Além disso, o texto prevê que o inadimplemento acarretará a suspensão do fornecimento de todas as unidades consumidoras do agente.

Já sobre o Comercializador Varejista, o texto prevê que a comercialização de energia no mercado livre poderá ser feita por intermédio desse agente, habilitado na CCEE, caracterizada pela representação de pessoas físicas ou jurídicas, a quem não será obrigado aderir na CCEE. A previsão da representação de pessoas físicas abre caminho para o futuro da abertura total do mercado livre, inclusive para baixa tensão. A proposta também prevê regras para o encerramento da representação desses consumidores, que poderá ocorrer por:

  1. resilição do contrato, mediante declaração de vontade;
  2. resolução do contrato em razão da inexecução contratual; e
  3. desligamento ou inabilitação do agente varejista na CCEE.

Outras medidas

Uma medida que beneficiará as distribuidoras da Eletrobras, recentemente privatizadas, é a destinação de recursos da CDE e de outra conta, a Reserva Geral de Reversão – RGR, de forma a atenuar aumentos tarifários para os consumidores dessas distribuidoras. A RGR é um encargo pago pelas empresas de geração, transmissão e distribuição de energia, cuja finalidade é financiar projetos de melhoria e expansão para empresas do setor energético. As distribuidoras beneficiadas são: Amazonas Distribuidora de Energia, Boa Vista Energia, Companhia de Eletricidade do Amapá – CEA, Companhia Energética de Alagoas – Ceal, Companhia Energética do Piauí – Cepisa, Centrais Elétricas de Rondônia – Ceron e Companhia de Eletricidade do Acre – Eletroacre. As distribuidoras ficam desobrigadas a quitar empréstimos, financiados pela RGR, concedidos na época em que ficaram sob controle temporário da União, período que precedeu a privatização.

Outra medida foi o ajuste na legislação para a contratação da reserva de capacidade, incluindo a energia de reserva, com o objetivo de garantir o fornecimento emergencial em momentos de maior demanda. O custo de contratação desse fornecimento será rateado por todos os consumidores finais de energia, tanto do mercado regulado quanto do mercado livre.
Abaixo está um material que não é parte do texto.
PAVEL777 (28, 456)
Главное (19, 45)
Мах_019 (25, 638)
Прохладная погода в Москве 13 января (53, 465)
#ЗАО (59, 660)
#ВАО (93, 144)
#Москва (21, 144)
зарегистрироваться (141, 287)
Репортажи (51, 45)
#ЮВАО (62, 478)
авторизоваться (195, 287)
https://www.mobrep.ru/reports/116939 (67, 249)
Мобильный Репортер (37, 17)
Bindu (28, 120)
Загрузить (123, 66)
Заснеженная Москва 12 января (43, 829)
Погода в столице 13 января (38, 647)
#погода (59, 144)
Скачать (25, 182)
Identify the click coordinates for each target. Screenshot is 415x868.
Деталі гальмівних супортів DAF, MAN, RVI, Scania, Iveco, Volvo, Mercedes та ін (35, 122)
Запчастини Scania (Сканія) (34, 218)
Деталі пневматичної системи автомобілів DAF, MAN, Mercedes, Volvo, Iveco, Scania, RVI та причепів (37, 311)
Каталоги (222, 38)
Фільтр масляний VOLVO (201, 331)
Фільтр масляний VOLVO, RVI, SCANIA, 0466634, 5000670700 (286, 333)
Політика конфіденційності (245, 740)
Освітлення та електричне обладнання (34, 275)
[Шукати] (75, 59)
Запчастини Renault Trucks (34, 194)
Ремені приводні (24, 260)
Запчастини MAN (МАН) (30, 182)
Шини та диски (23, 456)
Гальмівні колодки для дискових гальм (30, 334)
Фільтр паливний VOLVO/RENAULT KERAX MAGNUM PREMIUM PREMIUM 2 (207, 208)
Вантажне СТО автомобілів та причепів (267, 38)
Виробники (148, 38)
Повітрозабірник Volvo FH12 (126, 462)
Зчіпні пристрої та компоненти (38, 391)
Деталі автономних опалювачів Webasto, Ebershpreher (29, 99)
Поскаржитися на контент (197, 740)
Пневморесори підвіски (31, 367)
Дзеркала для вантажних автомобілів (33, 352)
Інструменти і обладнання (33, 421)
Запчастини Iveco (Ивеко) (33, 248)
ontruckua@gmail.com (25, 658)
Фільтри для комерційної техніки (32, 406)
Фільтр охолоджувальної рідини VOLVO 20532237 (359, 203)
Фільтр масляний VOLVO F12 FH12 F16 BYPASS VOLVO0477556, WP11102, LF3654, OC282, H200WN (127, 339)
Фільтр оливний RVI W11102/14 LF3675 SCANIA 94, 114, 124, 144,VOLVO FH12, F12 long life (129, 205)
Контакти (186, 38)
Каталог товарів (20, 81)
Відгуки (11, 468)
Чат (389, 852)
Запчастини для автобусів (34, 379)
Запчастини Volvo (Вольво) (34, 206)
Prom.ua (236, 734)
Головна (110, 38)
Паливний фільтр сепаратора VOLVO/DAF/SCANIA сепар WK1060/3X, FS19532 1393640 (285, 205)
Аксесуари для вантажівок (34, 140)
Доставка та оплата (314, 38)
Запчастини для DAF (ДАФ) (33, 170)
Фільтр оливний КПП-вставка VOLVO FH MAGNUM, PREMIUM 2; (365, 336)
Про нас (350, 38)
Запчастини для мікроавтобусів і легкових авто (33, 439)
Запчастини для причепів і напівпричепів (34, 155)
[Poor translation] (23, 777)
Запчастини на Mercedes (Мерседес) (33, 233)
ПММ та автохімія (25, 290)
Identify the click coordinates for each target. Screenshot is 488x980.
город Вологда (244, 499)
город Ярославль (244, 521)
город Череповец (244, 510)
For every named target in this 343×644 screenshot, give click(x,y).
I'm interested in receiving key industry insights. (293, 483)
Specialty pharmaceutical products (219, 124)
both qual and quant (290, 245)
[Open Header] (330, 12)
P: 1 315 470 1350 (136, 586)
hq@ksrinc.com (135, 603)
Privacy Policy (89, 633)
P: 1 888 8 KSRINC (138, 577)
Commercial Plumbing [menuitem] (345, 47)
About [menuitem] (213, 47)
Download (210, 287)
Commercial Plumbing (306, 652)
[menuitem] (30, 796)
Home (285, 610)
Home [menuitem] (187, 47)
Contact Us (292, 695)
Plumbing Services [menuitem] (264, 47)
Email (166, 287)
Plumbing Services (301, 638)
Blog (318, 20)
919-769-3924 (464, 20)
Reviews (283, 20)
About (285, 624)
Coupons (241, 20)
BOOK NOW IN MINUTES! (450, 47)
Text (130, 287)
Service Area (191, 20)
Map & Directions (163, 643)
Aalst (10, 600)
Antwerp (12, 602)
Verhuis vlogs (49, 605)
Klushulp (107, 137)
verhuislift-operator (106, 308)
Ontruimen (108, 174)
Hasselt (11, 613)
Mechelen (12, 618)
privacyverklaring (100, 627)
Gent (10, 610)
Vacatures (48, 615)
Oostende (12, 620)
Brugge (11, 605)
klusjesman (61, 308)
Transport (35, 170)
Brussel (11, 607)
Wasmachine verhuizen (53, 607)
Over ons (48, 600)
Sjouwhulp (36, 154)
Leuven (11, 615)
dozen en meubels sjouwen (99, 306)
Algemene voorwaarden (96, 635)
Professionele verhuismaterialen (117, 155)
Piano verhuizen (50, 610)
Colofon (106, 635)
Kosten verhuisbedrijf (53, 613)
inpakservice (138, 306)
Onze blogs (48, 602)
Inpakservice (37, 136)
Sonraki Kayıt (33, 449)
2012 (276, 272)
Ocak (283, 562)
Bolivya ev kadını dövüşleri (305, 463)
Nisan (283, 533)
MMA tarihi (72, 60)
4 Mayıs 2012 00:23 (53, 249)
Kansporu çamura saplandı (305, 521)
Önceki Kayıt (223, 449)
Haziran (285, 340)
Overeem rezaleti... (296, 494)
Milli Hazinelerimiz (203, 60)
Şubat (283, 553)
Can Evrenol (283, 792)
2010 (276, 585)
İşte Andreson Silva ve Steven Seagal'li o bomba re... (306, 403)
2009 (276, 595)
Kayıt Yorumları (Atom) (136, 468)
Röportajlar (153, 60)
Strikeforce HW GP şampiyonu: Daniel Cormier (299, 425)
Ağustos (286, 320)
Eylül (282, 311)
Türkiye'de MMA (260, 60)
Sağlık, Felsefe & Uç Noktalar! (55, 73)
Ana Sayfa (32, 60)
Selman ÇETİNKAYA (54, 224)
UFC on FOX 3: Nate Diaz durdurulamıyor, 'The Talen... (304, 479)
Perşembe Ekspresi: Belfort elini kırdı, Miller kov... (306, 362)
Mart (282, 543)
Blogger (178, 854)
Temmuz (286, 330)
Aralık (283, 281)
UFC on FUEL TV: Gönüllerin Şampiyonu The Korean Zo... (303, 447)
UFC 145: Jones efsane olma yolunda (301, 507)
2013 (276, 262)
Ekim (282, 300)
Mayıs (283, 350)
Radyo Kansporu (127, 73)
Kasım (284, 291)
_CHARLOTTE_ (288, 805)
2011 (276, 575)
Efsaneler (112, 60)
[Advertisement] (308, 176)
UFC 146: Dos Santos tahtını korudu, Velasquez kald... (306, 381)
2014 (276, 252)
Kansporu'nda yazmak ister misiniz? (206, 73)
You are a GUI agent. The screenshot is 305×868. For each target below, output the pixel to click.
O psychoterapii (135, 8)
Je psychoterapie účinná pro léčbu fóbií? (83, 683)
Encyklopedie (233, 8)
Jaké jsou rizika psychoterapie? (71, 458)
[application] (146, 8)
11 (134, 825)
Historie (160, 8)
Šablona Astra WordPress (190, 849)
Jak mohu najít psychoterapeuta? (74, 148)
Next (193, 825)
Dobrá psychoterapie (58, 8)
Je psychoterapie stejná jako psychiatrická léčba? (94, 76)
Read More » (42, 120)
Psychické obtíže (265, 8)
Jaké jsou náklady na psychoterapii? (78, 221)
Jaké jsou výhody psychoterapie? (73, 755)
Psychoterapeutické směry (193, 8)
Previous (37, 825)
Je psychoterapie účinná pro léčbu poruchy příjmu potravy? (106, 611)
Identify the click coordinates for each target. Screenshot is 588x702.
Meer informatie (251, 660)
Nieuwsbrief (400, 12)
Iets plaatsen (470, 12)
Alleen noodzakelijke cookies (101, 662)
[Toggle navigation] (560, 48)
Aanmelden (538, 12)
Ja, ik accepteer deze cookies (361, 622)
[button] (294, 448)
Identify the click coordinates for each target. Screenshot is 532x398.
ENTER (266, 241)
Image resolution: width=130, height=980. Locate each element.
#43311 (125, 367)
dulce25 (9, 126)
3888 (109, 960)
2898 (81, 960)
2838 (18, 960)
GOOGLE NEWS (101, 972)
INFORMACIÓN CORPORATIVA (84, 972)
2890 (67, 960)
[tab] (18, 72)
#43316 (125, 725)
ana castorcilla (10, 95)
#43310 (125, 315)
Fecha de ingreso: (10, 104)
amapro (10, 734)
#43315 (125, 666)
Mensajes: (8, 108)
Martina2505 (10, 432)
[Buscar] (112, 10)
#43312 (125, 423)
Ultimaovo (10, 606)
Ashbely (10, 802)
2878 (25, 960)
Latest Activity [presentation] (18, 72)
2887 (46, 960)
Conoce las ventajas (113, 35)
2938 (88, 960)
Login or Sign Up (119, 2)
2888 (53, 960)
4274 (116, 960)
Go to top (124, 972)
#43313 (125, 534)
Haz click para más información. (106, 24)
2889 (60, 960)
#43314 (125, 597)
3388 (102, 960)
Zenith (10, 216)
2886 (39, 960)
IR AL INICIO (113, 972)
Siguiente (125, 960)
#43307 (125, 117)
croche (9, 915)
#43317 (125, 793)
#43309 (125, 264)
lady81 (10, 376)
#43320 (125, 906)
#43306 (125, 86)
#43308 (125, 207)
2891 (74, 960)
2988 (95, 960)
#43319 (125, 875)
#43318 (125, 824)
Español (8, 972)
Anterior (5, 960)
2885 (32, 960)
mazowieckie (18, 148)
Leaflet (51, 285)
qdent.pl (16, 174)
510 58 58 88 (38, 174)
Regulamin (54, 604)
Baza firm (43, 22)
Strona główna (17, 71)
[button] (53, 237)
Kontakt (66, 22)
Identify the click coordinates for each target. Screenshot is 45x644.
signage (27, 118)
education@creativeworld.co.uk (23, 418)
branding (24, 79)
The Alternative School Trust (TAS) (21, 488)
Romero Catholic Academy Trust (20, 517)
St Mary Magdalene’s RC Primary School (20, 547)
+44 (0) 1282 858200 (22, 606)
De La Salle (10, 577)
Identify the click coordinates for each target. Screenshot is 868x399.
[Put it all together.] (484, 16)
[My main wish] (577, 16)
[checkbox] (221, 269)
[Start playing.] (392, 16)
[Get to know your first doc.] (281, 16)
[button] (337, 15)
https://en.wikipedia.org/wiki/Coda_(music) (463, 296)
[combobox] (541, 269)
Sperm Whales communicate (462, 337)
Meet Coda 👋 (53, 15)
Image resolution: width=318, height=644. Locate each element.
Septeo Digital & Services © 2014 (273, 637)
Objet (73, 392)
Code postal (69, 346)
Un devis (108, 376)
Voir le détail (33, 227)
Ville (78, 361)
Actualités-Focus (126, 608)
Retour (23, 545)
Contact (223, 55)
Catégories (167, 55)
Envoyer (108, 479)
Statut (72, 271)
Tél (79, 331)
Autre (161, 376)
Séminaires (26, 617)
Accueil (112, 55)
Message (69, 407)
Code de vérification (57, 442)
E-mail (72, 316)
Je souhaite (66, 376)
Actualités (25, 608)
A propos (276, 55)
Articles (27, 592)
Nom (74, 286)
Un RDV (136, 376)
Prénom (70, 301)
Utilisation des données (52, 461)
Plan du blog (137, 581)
A MP traz também alterações sobre a usina de Angra 3. A proposta é que a União poderá privatizar a exploração da usina por meio do regime de autorização, pelo prazo de 50 anos, podendo ser prorrogado por mais 20 anos. Contudo, por força do que está previsto na Constituição Federal, a exploração de energia nuclear no país é exclusividade da União, o que fará com que a empresa que receber a outorga será uma sócia minoritária do governo.

Tramitação da MP

Seguindo o rito processual do Congresso, o prazo para apresentação de emendas se encerrou do dia 04 de setembro, quando foram apresentadas 205 emendas. Agora, a presidência da Câmara deverá definir o deputado que será o relator da MP, que apresentará seu parecer na Comissão Mista, para ser votado em plenário, quando então seguirá para o Senado. O prazo para a caducidade de uma MP é de 60 dias, podendo se prorrogar por mais 60. Portanto, a data para sua caducidade é 30 de dezembro, porém como nesse período a Câmara entrará em recesso, o prazo poderá se estender até 10 de fevereiro de 2020.

Um questão relevante a se considerar é que a MP não entrou na pauta prioritária da Câmara, pois o relator ainda não foi designado. Resta saber se a MP terá sua tramitação efetivada ou se o Congresso deixará que seja caducada, como aconteceu com a MP 950/2020. Vamos acompanhar.